Housewivese Sarita Sharma and Tara Bhandari and student leader Bina Magar (from left to right in pictures) still bear the scars of army detention and torture. Many others with them in Bhairabnath have disappeared. The three live with the physical pain and memories of their incarceration.
On 20 December 2003, Bina was dropped off the back of a crowded truck because there was not enough room. She was lucky, till today no one knows where the other people were taken or what happened to them. Bina still suffers from the after-effects of the torture. She was repeatedly dunked in icy water in November and December and has severe sinus trouble. Doctors recommend surgery, but Bina is under heavy medication. She feels uneasy and becomes restless and anxious in the evenings.
Tara Bhandari, a native of Nagarkot, was arrested on 29 October 2003 from Kalimati. She still suffers severely from the torture. She keeps up a constant nervous chatter, her body swells up, her skin burns, and she cannot hear properly. A wound on her elbow, the result of repeated electrocution hasn't yet healed properly.
"Anything I eat or drink, even water, makes my body swell up," says Tara. Doctors suspect she also has psoriasis. Bhandari has to take strong medications three times a day, and has severe sideeffects.
Sarita Sharma was in Bhairabnath for 21 months. The younger of her two sons was just two years old when Sarita, now a librarian at Universal College, was taken into custody. Doctors at Teaching Hospital suspect she has intestinal cancer. Meanwhile Sarita is still on medication to treat the physical and mental effects of her stay at Bhairabnath.

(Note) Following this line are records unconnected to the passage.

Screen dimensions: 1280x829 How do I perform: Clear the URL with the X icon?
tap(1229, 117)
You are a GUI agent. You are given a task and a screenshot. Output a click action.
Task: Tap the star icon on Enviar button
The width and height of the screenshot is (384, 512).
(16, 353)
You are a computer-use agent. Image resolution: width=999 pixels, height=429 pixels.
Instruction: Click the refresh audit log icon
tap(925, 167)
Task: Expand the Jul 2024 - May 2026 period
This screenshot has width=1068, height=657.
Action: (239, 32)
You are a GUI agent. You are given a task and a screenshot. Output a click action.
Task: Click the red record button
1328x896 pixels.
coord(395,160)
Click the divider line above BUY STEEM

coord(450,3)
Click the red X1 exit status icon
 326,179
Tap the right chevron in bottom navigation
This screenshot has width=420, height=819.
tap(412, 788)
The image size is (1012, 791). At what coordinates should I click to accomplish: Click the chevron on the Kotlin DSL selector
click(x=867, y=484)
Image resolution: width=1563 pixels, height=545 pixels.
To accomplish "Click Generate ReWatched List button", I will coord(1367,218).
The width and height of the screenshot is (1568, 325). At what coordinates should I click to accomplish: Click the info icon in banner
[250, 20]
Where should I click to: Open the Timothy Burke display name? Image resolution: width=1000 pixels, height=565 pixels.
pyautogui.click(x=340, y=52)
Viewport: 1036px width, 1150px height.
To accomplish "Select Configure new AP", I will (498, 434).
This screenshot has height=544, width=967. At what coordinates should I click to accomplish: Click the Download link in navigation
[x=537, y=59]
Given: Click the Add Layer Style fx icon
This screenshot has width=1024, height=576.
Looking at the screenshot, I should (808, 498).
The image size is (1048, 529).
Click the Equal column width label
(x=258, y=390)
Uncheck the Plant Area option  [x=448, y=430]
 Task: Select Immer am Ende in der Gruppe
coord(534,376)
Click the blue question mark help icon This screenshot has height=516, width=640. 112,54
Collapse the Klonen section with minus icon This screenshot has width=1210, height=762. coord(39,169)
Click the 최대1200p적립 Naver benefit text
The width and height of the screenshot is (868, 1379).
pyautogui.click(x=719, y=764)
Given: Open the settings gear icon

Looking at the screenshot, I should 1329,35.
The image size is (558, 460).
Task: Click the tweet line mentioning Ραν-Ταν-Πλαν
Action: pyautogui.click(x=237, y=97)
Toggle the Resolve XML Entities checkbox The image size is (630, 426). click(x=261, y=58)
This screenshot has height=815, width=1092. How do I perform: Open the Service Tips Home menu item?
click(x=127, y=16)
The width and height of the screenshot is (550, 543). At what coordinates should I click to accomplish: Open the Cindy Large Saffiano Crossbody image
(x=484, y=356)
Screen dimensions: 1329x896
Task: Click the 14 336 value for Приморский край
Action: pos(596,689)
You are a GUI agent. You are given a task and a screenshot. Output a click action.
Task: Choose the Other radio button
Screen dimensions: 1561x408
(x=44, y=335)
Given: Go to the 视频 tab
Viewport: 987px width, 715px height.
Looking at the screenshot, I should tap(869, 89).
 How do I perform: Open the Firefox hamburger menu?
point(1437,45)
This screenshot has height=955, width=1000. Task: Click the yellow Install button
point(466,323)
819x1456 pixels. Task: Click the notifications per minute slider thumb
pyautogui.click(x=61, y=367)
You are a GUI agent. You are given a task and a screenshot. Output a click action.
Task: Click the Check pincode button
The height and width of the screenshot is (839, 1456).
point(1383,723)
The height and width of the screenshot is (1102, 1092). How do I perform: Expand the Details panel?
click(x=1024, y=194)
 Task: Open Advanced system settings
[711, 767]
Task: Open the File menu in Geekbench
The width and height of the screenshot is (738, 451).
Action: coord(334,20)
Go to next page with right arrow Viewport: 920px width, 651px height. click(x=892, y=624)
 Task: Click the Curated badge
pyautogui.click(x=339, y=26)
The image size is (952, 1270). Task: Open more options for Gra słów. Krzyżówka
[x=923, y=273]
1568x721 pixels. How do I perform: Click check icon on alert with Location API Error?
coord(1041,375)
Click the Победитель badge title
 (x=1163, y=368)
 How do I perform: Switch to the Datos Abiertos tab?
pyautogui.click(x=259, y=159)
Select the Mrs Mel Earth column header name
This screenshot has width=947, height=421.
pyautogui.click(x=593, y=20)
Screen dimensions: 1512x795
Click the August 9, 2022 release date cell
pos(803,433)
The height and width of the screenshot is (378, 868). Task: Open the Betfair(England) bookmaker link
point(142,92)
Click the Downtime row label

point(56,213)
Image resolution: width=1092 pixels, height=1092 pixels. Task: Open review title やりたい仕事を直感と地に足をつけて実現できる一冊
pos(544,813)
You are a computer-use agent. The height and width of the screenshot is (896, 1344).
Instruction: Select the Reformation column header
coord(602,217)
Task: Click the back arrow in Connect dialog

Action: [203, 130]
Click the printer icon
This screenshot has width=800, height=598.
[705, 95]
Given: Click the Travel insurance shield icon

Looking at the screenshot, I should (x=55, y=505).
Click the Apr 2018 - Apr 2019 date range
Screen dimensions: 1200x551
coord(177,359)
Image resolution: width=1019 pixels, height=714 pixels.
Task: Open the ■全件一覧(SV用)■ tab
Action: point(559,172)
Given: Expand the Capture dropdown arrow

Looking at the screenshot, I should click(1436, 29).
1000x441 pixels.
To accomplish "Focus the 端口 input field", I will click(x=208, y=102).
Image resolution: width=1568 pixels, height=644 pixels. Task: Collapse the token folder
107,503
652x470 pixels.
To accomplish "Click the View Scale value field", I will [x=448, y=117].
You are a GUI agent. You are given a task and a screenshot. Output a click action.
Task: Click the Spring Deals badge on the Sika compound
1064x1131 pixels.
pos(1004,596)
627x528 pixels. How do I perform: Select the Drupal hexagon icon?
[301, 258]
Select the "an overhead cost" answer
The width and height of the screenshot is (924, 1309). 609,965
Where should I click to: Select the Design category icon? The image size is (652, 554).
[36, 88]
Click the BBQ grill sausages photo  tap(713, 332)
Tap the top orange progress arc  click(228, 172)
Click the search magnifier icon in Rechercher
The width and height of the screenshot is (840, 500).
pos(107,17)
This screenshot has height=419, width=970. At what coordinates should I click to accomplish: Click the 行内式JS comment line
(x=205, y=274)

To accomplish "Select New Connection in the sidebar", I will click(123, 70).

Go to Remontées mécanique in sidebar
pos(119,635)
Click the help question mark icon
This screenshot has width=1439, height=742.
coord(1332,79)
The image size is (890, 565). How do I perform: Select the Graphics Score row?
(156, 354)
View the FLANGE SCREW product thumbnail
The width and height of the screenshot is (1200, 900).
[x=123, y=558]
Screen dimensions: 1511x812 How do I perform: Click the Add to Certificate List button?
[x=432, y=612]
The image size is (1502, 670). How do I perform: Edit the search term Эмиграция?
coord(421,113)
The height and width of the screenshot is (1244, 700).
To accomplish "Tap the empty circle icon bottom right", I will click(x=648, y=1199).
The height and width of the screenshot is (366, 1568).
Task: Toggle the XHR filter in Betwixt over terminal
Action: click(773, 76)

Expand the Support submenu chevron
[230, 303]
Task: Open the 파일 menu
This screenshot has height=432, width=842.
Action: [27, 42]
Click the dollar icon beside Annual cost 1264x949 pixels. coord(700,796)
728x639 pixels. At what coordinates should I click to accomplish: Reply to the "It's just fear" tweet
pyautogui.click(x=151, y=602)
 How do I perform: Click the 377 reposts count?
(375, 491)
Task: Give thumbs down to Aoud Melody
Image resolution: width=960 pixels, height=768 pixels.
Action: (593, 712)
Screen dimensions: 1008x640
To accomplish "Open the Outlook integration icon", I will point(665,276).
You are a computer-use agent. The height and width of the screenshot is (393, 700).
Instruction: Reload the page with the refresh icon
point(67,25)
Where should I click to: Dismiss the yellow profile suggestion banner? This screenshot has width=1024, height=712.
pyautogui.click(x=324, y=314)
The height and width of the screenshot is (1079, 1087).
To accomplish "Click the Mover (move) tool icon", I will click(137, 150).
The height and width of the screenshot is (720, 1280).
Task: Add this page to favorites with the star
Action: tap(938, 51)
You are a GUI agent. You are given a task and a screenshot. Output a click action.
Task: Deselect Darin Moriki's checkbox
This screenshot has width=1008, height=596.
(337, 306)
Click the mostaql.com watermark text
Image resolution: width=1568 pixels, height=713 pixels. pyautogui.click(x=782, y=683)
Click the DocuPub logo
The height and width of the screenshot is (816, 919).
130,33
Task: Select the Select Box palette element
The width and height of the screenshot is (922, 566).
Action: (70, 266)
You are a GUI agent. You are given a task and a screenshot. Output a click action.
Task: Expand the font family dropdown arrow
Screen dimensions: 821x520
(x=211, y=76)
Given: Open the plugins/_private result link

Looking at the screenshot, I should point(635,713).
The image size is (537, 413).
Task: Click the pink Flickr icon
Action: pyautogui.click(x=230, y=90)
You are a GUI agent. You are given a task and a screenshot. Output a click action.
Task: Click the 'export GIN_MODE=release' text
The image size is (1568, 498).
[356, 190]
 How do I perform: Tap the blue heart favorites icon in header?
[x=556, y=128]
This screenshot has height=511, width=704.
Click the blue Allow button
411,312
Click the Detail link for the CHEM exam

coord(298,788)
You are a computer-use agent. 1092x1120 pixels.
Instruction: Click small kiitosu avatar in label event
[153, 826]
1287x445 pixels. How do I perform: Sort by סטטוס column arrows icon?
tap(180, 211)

But, she says, as much as the physical pain and discomfort, she feels the social stigma is attached to women like her. "Many people dismiss my views with a simple 'why should I talk to someone who has spent so many years in army custody'," explains Sarita.
These three are the tip of the iceberg, and the lucky ones, who survived Bhairabnath. The list of women tortured and still suffering is long.